12/9/13 in NFL   |   Matthew_Shovlin   |   735 respect

In most weeks of the NFL season, a few unlikely players will put together some great stat lines, only to cool off and fail to maintain their great play in future games. I think we all remember Kevin Ogletree's "breakout" game in 2012, when he lit up the New York Giants on national TV for eight catches, 114 yards, and two touchdowns. The one-hit wonder went on to top 28 yards in just two of his final 15 games with the Dallas Cowboys last season. The Cowboys let him walk as a free agent, and he was cut by the Tampa Bay Buccaneers less than a month into the 2013 campaign.

If you would prefer an example from this season, look no further than Jared Cook and Jerome Simpson, who managed 141 and 140 receiving yards in Week 1, respectively. In a combined 24 games since opening weekend, Cook and Simpson have combined for a whopping three games with 55+ receiving yards. These kind of aberrational outbursts are common in the NFL, and in many situations, fans must not get too excited about a player after just one good performance.

Blog Photo - WR Da'Rick Rogers could be a great find for the ColtsIndianapolis Colts wide receiver Da'Rick Rogers is an undrafted rookie who had never had an NFL pass thrown his way entering Week 14. Rogers managed a fantastic 6/107/2 line in the Colts' loss to the Cincinnati Bengals on Sunday, but history will tell you that those numbers are unlikely to continue. Plenty of undrafted players and late-round draft picks have had great games, but not many have had great careers. Rogers, however, is not your typical undrafted free agent.
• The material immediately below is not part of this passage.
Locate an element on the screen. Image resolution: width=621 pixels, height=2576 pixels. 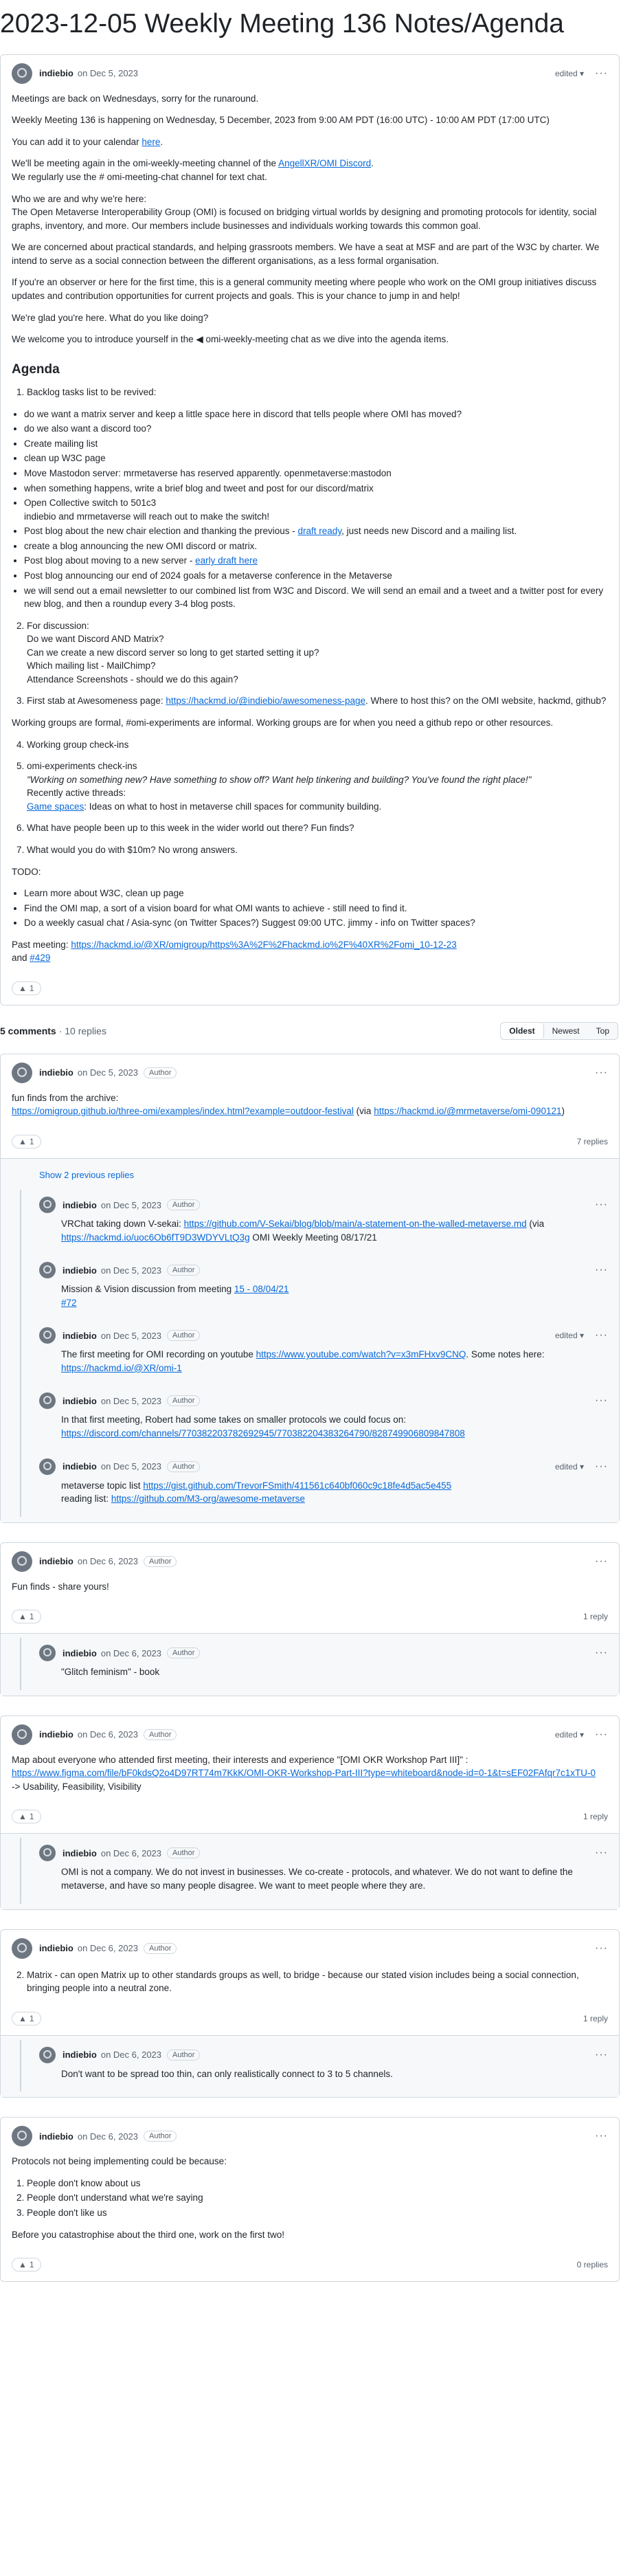
reply-link: https://hackmd.io/@XR/omi-1 is located at coordinates (122, 1368).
Coming out of Calhoun High School in Georgia, Rogers committed to the University of Tennessee as the 30th ranked recruit in the nation, according to ESPN. Rogers enjoyed success almost immediately, bursting onto the national scene as a sophomore - he racked up 67 catches (led SEC), 1,040 yards (second in SEC), and nine touchdowns (second in SEC). At just 20 years of age, Rogers dominated what was arguably the best conference in college football, posting better numbers than established pros Alshon Jeffery and Rueben Randle.

Rogers' collegiate career took an unfortunate turn, however, when he failed three drug tests and was subsequently suspended indefinitely from Tennessee. Rogers decided to transfer to Tennessee Tech, where he would continue his path to the NFL while battling inferior competition. He posted 61 catches for 893 yards and ten touchdowns across ten career games at Tennessee Tech, then declared for the NFL Draft.
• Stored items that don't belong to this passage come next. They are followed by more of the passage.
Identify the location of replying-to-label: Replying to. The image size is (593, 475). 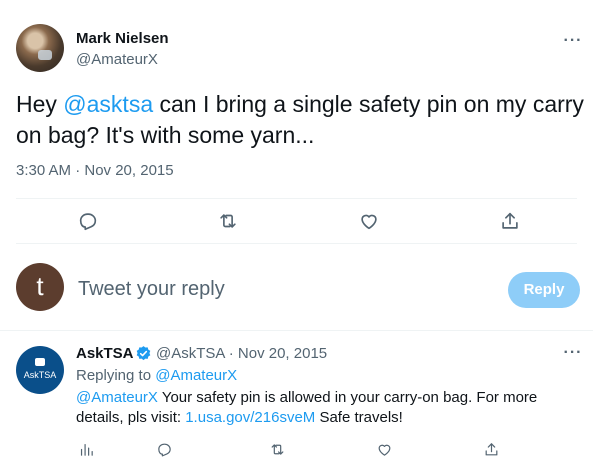
(116, 376). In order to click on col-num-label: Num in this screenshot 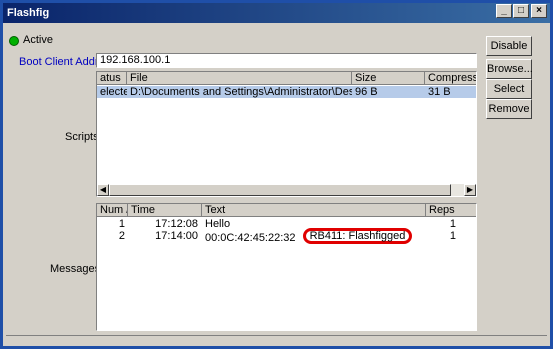, I will do `click(112, 210)`.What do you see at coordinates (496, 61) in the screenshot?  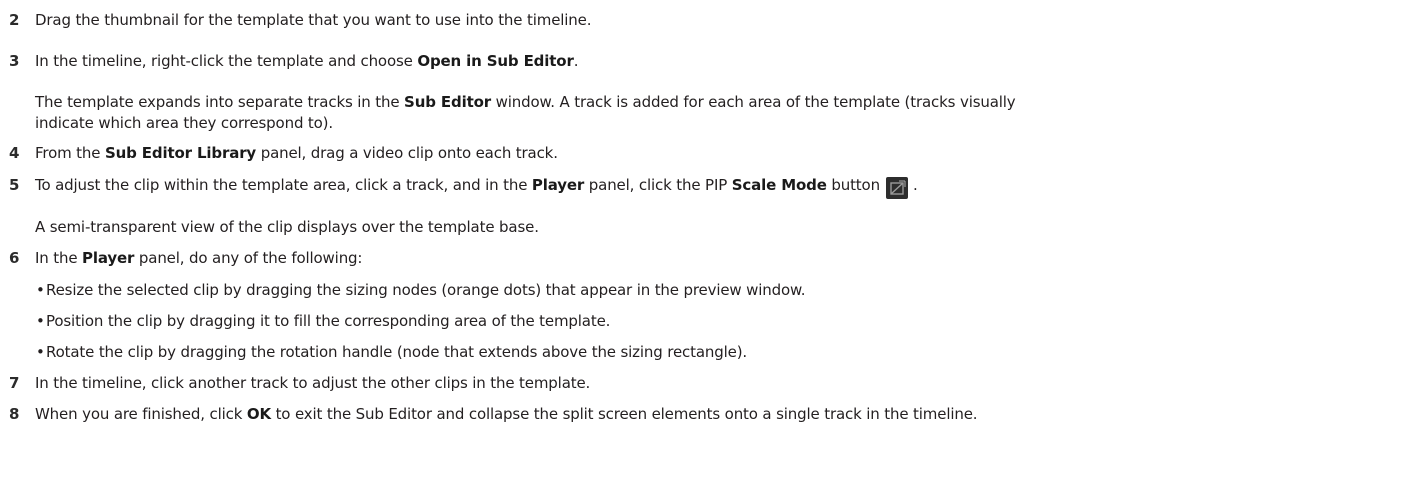 I see `ui-term-open-in-sub-editor: Open in Sub Editor` at bounding box center [496, 61].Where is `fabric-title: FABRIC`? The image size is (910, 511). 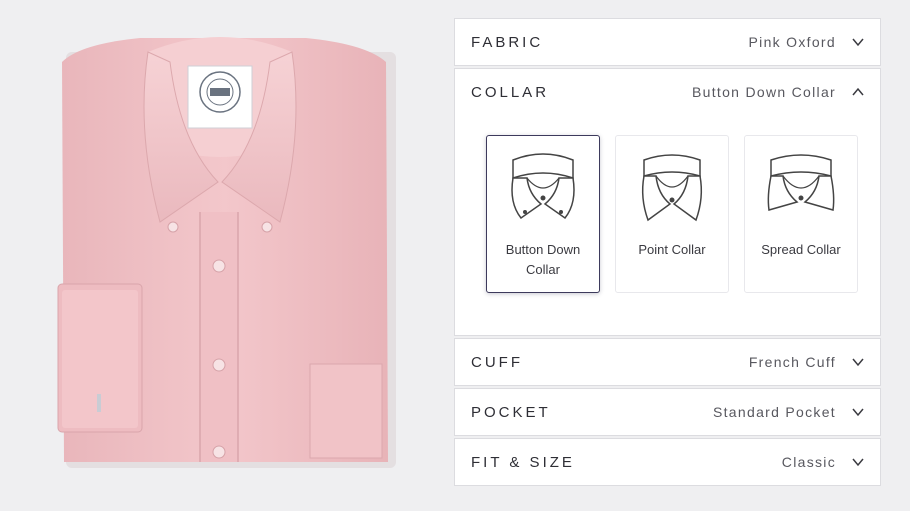 fabric-title: FABRIC is located at coordinates (508, 42).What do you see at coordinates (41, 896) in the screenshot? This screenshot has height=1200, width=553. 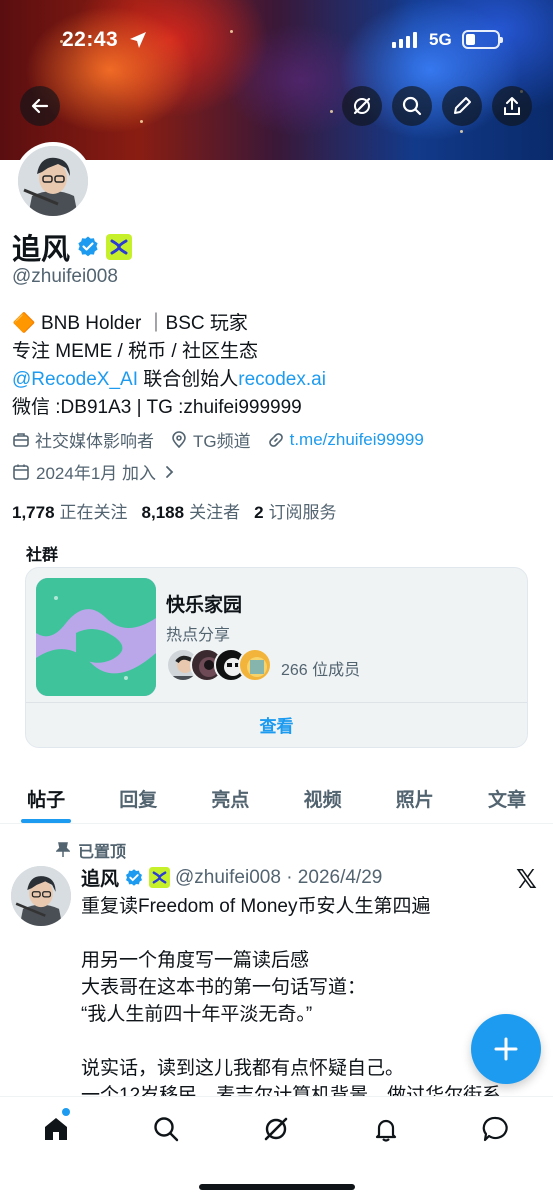 I see `post-author-avatar` at bounding box center [41, 896].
A very talented player with well-documented off-field issues, it was extremely tough to predict where Rogers would go on draft day. The red flags were ultimately too much for any team to spend a draft pick on him, as he went undrafted. The Buffalo Bills signed Rogers as a free agent, but he would reportedly sulk when things didn't go his way, and even taunted a teammate after a touchdown catch in practice - the Bills let him go at final cuts. After going unclaimed on waivers, the Colts eventually signed Rogers to their practice squad. With the help of hard work (as well as an injury to Reggie Wayne), Rogers finally cracked into the receiver rotation, leading to his monster Week 14 performance.

Before the 2013 NFL Draft, I rated Rogers as the fourth best player at his position, behind only Tavon Austin, Cordarrelle Patterson, and DeAndre Hopkins. Here is some of what I had to say about him back in March of 2013:
"Rogers is a big, physical prospect who outmuscles cornerbacks to make plays on the ball with strong hands. He can go over the middle to make a play in traffic, or fight with a defender on the outside for a jump ball. He lacks elite speed, but is quick after the catch with the ability to pick up extra yards."
After seeing what he did on Sunday, I stand by those words. This is your classic, all-to-typical case of an extremely talented wide receiver who holds himself back with diva-type behavior. If Rogers can keep his head on straight, he could have plenty more games like this, and as far as I know, he has not been a problem off the field in Indy, nor in the Colts' locker room.

As I said before, plenty of undrafted players have huge games then fall off the face of the earth, but Rogers is not your typical undrafted player. Many of us saw a performance like this coming, but just didn't know when or with whom it would happen. Fortunately, Rogers has finally been able to show the NFL what he can do at the highest level of the game, and with good leadership and smart decisions, this could be just the first of many hundred-yard games from this rookie pass catcher.